In this example, an ssh connection is made to the "server1.example.com" SSH server as John Doe.
~]# ssh firstname.lastname@example.org
Regardless if you are using a password or a public / private key pair for authentication, if the public certificate of the SSH server (server1 in this example) is not listed in the /etc/ssh/ssh_known_hosts or /home/username/.ssh/known_hosts file on the client, a prompt will appear stating The authenticity of host 'hostname (ip address)' can't be established. If you are certain you are connecting to a trusted SSH server, type yes and press enter.
~]# ssh email@example.com The authenticity of host 'server1 (192.168.0.5)' can't be established DSA key fingerprint is BB37 83F2 5E3A 7A4C 6C84 F047 D97B DD4E 38BB 2082 Are you sure you want to continue connecting (yes/no)?
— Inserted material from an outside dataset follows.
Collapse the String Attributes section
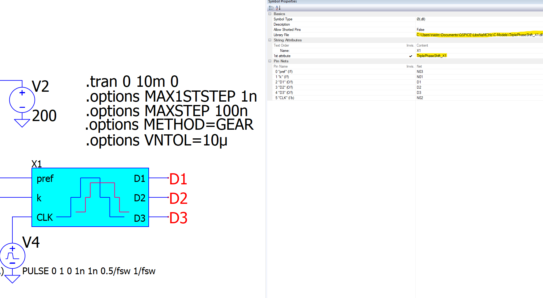This screenshot has height=298, width=543. coord(270,40)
A message appears stating Permanently added 'hostname' (protocol) to the list of known hosts is displayed.
Warning: Permanently added 'server1' (DSA) to the list of known hosts.
The prior message means that the public certificate of the SSH server was added to the /home/username/.ssh/known_hosts file on the client. The /home/username/.ssh/known_hosts file will contain the hostname and public certificate of the SSH server.
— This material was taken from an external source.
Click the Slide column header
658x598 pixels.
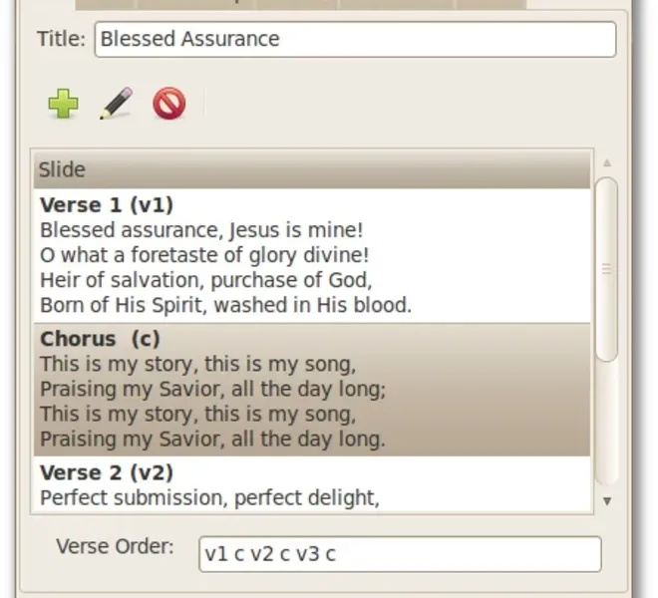(x=312, y=170)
~]# cat /home/username/.ssh/known_hosts server1 dsa-sha2-nistp256 AAAAASKVndklvjMAPALKJnasdasldfkjaAAODHFAKa=
Once the public certificate of the SSH server has been added to /home/username/.ssh/known_hosts, the next time you connect to the SSH server, the prior prompts will no longer appear, because the client now trusts the SSH server. Or, more specifically, in the SSH connection, the client will send the public certificate to the SSH server. As long as the SSH server still has the private key that is matematically related to the public certificate, the connection will be considered trusted. This can be seen using the -v (verbose) flag.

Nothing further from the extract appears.